For your boyfriend that's not serious but you'd feel awkward not doing something: It needs to be irreverent—maybe an eyes needlepoint pillow.
For your pseudo-estranged father: The rocket vodka decanter ... because that's probably what caused the estrangement, and it's beautiful and provocative.
For yourself when your mother-in-law refuses to give cash and demands a list: For myself, and my mother-in-law's paying? I'm going to go expensive and get a brass horn sculpture that will adorn my dining table, because it's $1,250 and that bitch can afford it.
The barista that hooks you up with free coffee sometimes: Here's the problem, you don't want to re-pay the free coffee, so you probably want to spend, what $40? I think a set of malachite coasters. It's an investment in future free coffee, so you need to do the math.
The person you're currently catfishing: A picture frame with someone else in it!
Your grandma who's fond of changing her will over perceived slights: Oh my god, I had that grandmother. I would give her something sincere, I'd go with another picture frame with a photo of she and I in it.
Your mom who thinks that chevron is still in: I would go with a Bargello pillow that's chevron-adjacent, and ease her out of it.
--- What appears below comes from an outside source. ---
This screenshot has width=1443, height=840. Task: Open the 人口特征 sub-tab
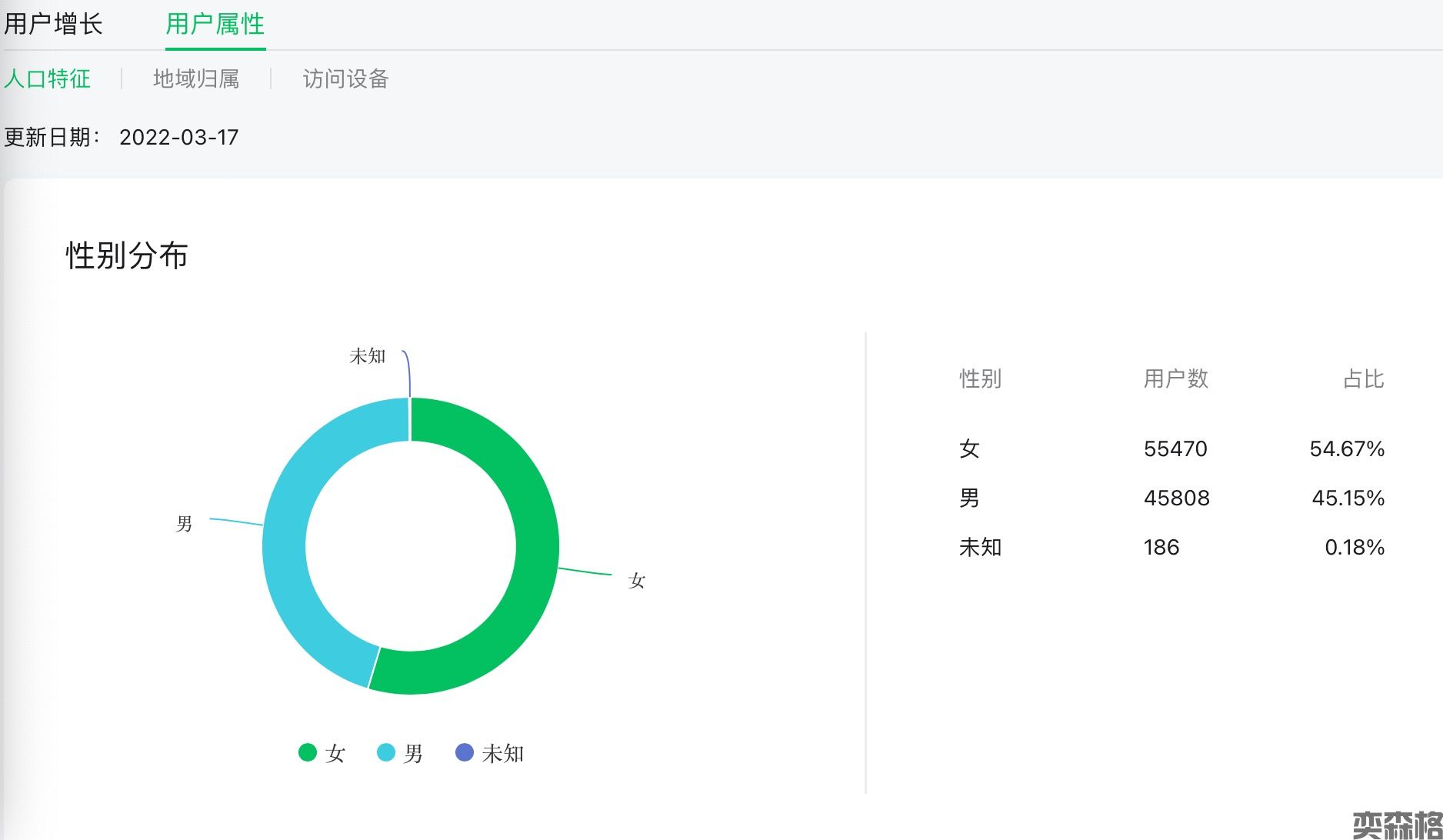pyautogui.click(x=47, y=78)
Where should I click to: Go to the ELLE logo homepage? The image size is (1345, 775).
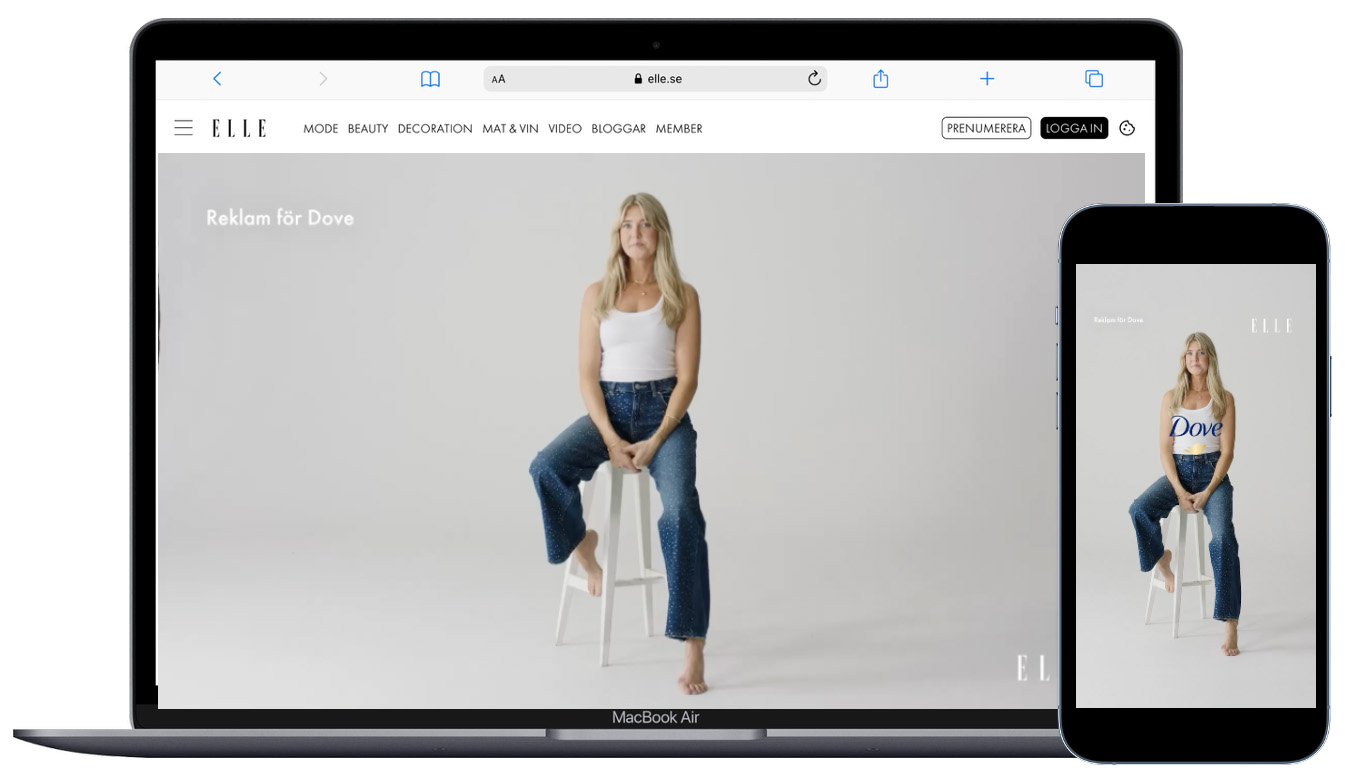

That bitch in book club who thinks Emily Giffin is high brow: Book club women—and men—can be so annoying. I feel like that bitch needs a copy of Simon Doonan's book Beautiful People on how you can mix high and low and make it w-e-r-k.
Stoner neighbors: Oh, so easy, a hashish candle. That's a gimme.
For your kid's kindergarten teacher that looks like Karlie Kloss: I would give her the Eve mirror, because beauty fades and she should look at it as long as you can. When you're young and gorgeous you should just stare at yourself in the mirror.